Il timbro della voce, deve essere tassativamente né troppo alto né troppo basso: giusto. È sufficiente che tutti, di ogni fede calcistica, sentano le parole: «Buongiorno io sono uno juventino». Replica del ristoratore: «Prego si accomodi, lei oggi non paga». Così per tutta la vita. Giovanni Sandrè, 50 anni, di Verano Brianza, interista come pochi, nel 2002, aveva solennemente promesso e forse profetizzato all’amico-nemico bianconero una cosa: «Il giorno che finirete in B avrai diritto a mangiare nel mio locale senza pagare una lira». Parola mantenuta. Alessandro Zamburlini, 52, anni residente a Milano, consulente finanziario con studio in Brianza, quando arriva l’ora di pranzo dopo la «recita», contenuta tra le clausole, s’accomoda al tavolo e consuma.
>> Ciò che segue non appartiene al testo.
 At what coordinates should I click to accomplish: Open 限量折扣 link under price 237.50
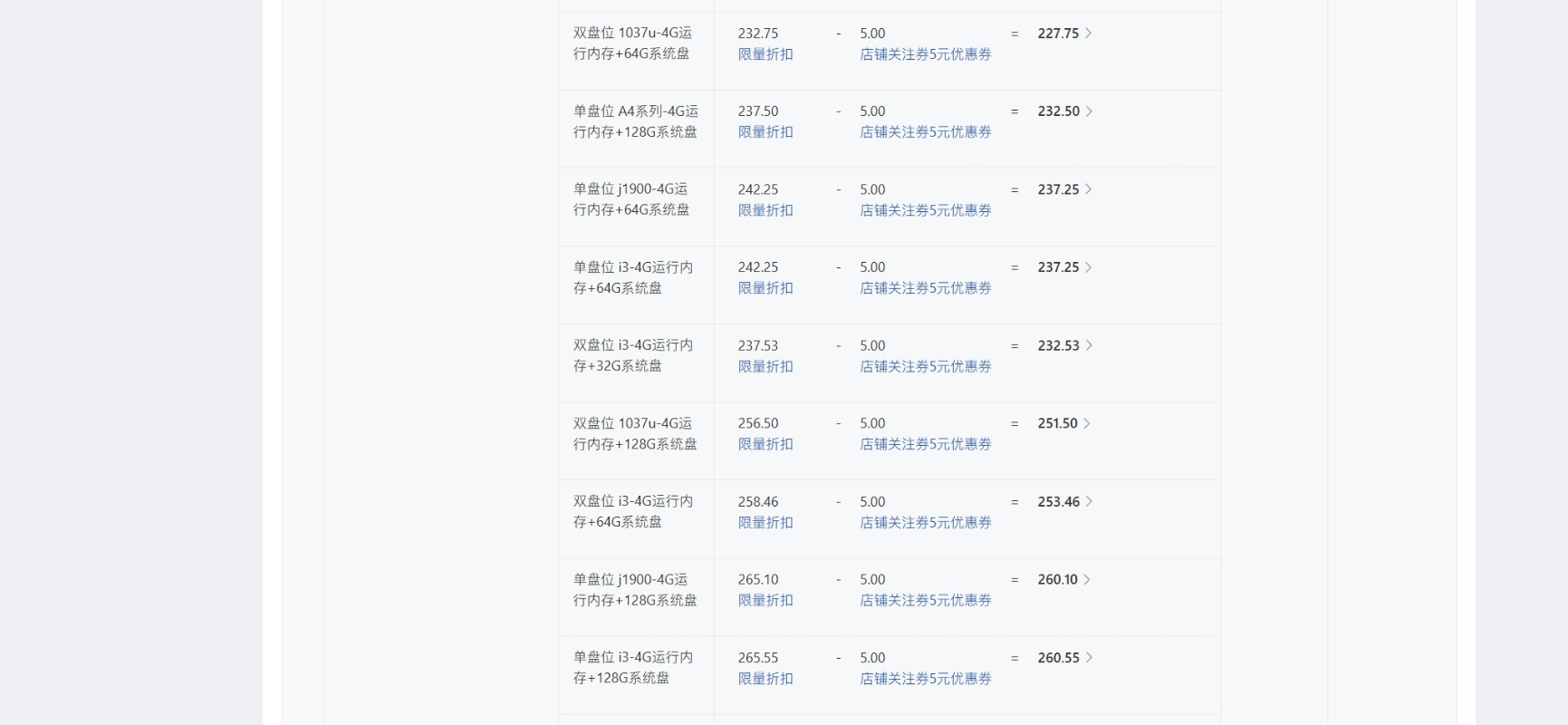point(765,132)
Non ha l’impiccio di sfilare il portafogli e riparte per il lavoro. «La colazione gli va di traverso. Sono sicuro – aggiunge Sandrè -. E non potete immaginare quanto sia felice. Lo avevo avvertito: quando salteranno fuori le vostre magagne sarò talmente contento di offrirti il pranzo per tutta la vita». L’interista viscerale parla, racconta la storia: «Viene a pranzo da noi da oltre dieci anni. Le nostre scommesse sono sempre state al contrario». In che senso? «Semplice, quando perde la mia Inter, lui paga un pranzo a me e viceversa. Per gli scontri diretti ci sono in palio quattro consumazioni complete. Finora, ho mangiato parecchio e lui pagava. Sa, negli ultimi tempi i nerazzurri non andavano tanto bene. Ma ho avuto la mia rivincita». In ogni caso «Zamburlini è davvero una brava persona - dice il ristoratore -. Ha un unico difetto quello d’essere juventino». Intanto mangia e non sborsa un centesimo.